Bu gün bunu fark ettiğimde hayatıma bu güne kadar girmiş bütün adamlara mektup yazma arzusuna kapıldım. Sonra bu geçmişe dair şakalaşma arzumun yerin, geleceğe dair bir heyecan aldı: Belki de tantra bana bunu kontrol etmeyi ve dönüştürmeyi öğretecekti. Belki de ben, bir cuma akşamı oturmuş smoothie içerken yapılan sıradan bir sohbetin sebep olduğu zincirler sonucunda kendimi en ihtiyacım olan yerde bulmuştum.

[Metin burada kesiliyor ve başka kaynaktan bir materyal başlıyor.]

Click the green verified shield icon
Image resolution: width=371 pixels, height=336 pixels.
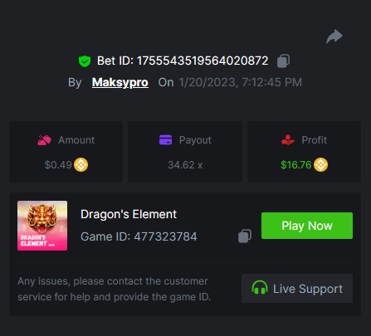85,61
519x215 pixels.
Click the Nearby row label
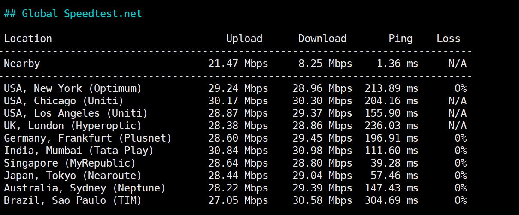pos(22,64)
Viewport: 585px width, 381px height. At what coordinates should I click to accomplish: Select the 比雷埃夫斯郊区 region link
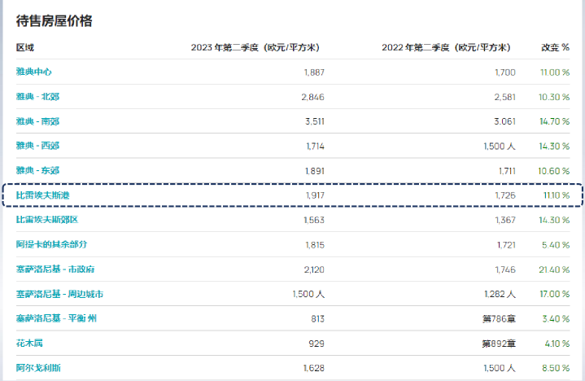pos(46,220)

Hayatta "tesadüf" diye bir şey olmadığına bir kere daha inancım arttı. Her şey olması gerektiği için oluyor belki de... Göremediğimiz güzellikte bir bütünlük söz konusu...

Yazının başındaki alıntı da Ferzan Özpetek'in "Sen Benim Hayatımsın" adlı romanından.

Ferzan Özpetek'in filmlerini izlemeyi sevenlerdenseniz, bu romanı şiddetle tavsiye ediyorum. Roma'daki hayatını anlatıyor, muhteşem ve upuzun bir aşk mektubu şeklinde. Okurken, hem bugüne kadar izlediğiniz filmlerdeki bazı karakterlere, gerçek hayatında kimlerin ilham olduğunu çözüyorsunuz, hem de henüz hiçbir filmine konu olmamış çok renkli karakterlerle dolu biçimdeki Roma hayatının içine sızıyorsunuz. Ve sevgilisine duyduğu aşk, hepimizin hayalini kurduğu aşk.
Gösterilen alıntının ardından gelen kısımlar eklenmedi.